ACTIVITY → Repeat the entries below in full, with every character unchanged.

DATASET EXCERPTS →

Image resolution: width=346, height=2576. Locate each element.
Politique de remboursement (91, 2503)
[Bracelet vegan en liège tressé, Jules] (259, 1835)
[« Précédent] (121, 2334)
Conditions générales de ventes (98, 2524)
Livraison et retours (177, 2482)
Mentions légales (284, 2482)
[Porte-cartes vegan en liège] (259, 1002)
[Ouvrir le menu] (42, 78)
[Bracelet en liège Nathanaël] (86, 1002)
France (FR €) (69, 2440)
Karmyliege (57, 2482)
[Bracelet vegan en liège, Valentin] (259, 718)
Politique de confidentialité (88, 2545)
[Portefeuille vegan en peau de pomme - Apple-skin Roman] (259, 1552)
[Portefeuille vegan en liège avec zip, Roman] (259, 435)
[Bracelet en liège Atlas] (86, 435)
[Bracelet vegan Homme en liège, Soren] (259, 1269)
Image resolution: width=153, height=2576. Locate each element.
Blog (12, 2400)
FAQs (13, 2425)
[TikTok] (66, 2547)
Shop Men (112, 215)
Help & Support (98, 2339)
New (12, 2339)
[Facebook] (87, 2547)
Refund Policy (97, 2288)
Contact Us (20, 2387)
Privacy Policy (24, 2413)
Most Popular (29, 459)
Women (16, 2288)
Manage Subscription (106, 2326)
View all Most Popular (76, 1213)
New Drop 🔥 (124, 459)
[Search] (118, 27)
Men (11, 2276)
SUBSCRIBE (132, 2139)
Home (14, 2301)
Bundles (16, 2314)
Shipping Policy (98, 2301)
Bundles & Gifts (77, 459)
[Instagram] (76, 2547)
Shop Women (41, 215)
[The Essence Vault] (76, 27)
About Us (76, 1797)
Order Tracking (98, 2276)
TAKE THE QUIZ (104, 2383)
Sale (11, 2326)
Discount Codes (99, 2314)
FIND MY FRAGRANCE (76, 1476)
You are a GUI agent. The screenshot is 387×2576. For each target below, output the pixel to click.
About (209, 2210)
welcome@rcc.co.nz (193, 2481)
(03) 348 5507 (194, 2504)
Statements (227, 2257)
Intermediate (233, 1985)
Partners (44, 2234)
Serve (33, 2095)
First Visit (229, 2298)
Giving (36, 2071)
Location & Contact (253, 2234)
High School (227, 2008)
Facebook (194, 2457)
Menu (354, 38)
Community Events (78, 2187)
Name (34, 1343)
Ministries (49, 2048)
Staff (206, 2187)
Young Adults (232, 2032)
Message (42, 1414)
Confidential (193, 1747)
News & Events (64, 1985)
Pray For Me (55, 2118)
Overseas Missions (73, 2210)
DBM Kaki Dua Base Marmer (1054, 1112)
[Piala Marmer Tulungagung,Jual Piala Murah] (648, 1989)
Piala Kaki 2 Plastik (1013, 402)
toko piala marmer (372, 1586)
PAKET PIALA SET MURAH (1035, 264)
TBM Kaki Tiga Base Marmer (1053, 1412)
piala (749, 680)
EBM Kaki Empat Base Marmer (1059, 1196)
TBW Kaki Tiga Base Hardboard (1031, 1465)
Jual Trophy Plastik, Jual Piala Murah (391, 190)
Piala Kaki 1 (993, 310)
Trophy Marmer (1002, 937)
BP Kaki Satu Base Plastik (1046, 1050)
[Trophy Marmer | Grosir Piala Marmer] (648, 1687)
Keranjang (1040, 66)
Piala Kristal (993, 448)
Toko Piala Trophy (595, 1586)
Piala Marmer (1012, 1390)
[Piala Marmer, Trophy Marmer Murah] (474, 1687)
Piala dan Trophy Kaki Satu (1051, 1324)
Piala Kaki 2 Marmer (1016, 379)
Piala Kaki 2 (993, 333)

PROBLEM SOLUTION →
Image resolution: width=346, height=2576. Locate each element.
Politique de remboursement (91, 2503)
[Bracelet vegan en liège tressé, Jules] (259, 1835)
[« Précédent] (121, 2334)
Conditions générales de ventes (98, 2524)
Livraison et retours (177, 2482)
Mentions légales (284, 2482)
[Porte-cartes vegan en liège] (259, 1002)
[Ouvrir le menu] (42, 78)
[Bracelet en liège Nathanaël] (86, 1002)
France (FR €) (69, 2440)
Karmyliege (57, 2482)
[Bracelet vegan en liège, Valentin] (259, 718)
Politique de confidentialité (88, 2545)
[Portefeuille vegan en peau de pomme - Apple-skin Roman] (259, 1552)
[Portefeuille vegan en liège avec zip, Roman] (259, 435)
[Bracelet en liège Atlas] (86, 435)
[Bracelet vegan Homme en liège, Soren] (259, 1269)
Image resolution: width=153, height=2576. Locate each element.
Blog (12, 2400)
FAQs (13, 2425)
[TikTok] (66, 2547)
Shop Men (112, 215)
Help & Support (98, 2339)
New (12, 2339)
[Facebook] (87, 2547)
Refund Policy (97, 2288)
Contact Us (20, 2387)
Privacy Policy (24, 2413)
Most Popular (29, 459)
Women (16, 2288)
Manage Subscription (106, 2326)
View all Most Popular (76, 1213)
New Drop 🔥 (124, 459)
[Search] (118, 27)
Men (11, 2276)
SUBSCRIBE (132, 2139)
Home (14, 2301)
Bundles (16, 2314)
Shipping Policy (98, 2301)
Bundles & Gifts (77, 459)
[Instagram] (76, 2547)
Shop Women (41, 215)
[The Essence Vault] (76, 27)
About Us (76, 1797)
Order Tracking (98, 2276)
TAKE THE QUIZ (104, 2383)
Sale (11, 2326)
Discount Codes (99, 2314)
FIND MY FRAGRANCE (76, 1476)
You are a GUI agent. The screenshot is 387×2576. For each target below, output the pixel to click.
About (209, 2210)
welcome@rcc.co.nz (193, 2481)
(03) 348 5507 (194, 2504)
Statements (227, 2257)
Intermediate (233, 1985)
Partners (44, 2234)
Serve (33, 2095)
First Visit (229, 2298)
Giving (36, 2071)
Location & Contact (253, 2234)
High School (227, 2008)
Facebook (194, 2457)
Menu (354, 38)
Community Events (78, 2187)
Name (34, 1343)
Ministries (49, 2048)
Staff (206, 2187)
Young Adults (232, 2032)
Message (42, 1414)
Confidential (193, 1747)
News & Events (64, 1985)
Pray For Me (55, 2118)
Overseas Missions (73, 2210)
DBM Kaki Dua Base Marmer (1054, 1112)
[Piala Marmer Tulungagung,Jual Piala Murah] (648, 1989)
Piala Kaki 2 Plastik (1013, 402)
toko piala marmer (372, 1586)
PAKET PIALA SET MURAH (1035, 264)
TBM Kaki Tiga Base Marmer (1053, 1412)
piala (749, 680)
EBM Kaki Empat Base Marmer (1059, 1196)
TBW Kaki Tiga Base Hardboard (1031, 1465)
Jual Trophy Plastik, Jual Piala Murah (391, 190)
Piala Kaki 1 (993, 310)
Trophy Marmer (1002, 937)
BP Kaki Satu Base Plastik (1046, 1050)
[Trophy Marmer | Grosir Piala Marmer] (648, 1687)
Keranjang (1040, 66)
Piala Kristal (993, 448)
Toko Piala Trophy (595, 1586)
Piala Marmer (1012, 1390)
[Piala Marmer, Trophy Marmer Murah] (474, 1687)
Piala dan Trophy Kaki Satu (1051, 1324)
Piala Kaki 2 Marmer (1016, 379)
Piala Kaki 2 (993, 333)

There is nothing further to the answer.